What are the connotations of a "foot-washing baptist"? [closed]

In the book, To Kill a Mockingbird, the foot-washing baptists seem to be painted by Miss Maudie to be evil and to have a strict adherence to the "cleanliness of the soul."

When Scout asks Miss Maudie if she is a "foot-washing baptist," Miss Maudie replies with "my shell's not that hard." To me, that means that being a foot-washing baptist has negative connotations, as Miss Maudie does not want to associate herself with such a group. Am I right in inferring that a "foot-washing baptist" is dissimilar from a baptist that practices foot-washing?

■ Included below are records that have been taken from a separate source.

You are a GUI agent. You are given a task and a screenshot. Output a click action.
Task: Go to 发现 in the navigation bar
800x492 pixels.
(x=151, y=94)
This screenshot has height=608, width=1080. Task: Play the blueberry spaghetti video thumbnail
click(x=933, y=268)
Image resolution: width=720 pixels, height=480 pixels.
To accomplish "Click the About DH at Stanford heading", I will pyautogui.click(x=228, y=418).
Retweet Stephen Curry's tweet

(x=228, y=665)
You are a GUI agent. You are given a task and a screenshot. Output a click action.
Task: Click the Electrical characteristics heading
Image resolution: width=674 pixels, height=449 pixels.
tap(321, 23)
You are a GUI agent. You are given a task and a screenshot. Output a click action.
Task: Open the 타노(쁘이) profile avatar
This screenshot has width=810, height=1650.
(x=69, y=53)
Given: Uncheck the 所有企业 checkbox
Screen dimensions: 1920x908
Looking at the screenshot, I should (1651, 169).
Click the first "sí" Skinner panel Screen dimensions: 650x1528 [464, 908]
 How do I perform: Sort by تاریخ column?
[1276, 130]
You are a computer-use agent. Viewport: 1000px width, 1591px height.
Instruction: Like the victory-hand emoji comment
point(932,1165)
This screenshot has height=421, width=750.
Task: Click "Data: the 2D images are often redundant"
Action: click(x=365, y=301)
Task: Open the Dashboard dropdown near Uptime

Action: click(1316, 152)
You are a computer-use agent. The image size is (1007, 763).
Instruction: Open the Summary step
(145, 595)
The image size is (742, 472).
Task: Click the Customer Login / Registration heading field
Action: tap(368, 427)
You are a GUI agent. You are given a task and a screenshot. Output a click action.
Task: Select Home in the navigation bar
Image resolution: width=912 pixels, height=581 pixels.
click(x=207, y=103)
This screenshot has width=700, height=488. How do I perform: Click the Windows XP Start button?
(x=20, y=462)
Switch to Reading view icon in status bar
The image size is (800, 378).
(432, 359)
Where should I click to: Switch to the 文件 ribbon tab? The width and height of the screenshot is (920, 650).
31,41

What are the connotations of "foot-washing baptists" outside the context of the book?


Solution 1:

Mitford Mathews, A Dictionary of Americanisms on Historical Principles (1951) has this entry for "foot washing Baptist":

foot, n. ... 3. In comb[ination]s: ... (13) [foot] washing, an occasion upon which Primitive Baptists wash each other's feet as a religious memorial; (14) [foot] washing Baptist, a member of any one of several sects of Baptists who practice foot washing;

Also of note is Mathews's entry for "Primitive Baptist":

Primitive Baptist, a Hard Shell or Old School Baptist. Also attrib. [First citation is to Polly Peablossom (1851)].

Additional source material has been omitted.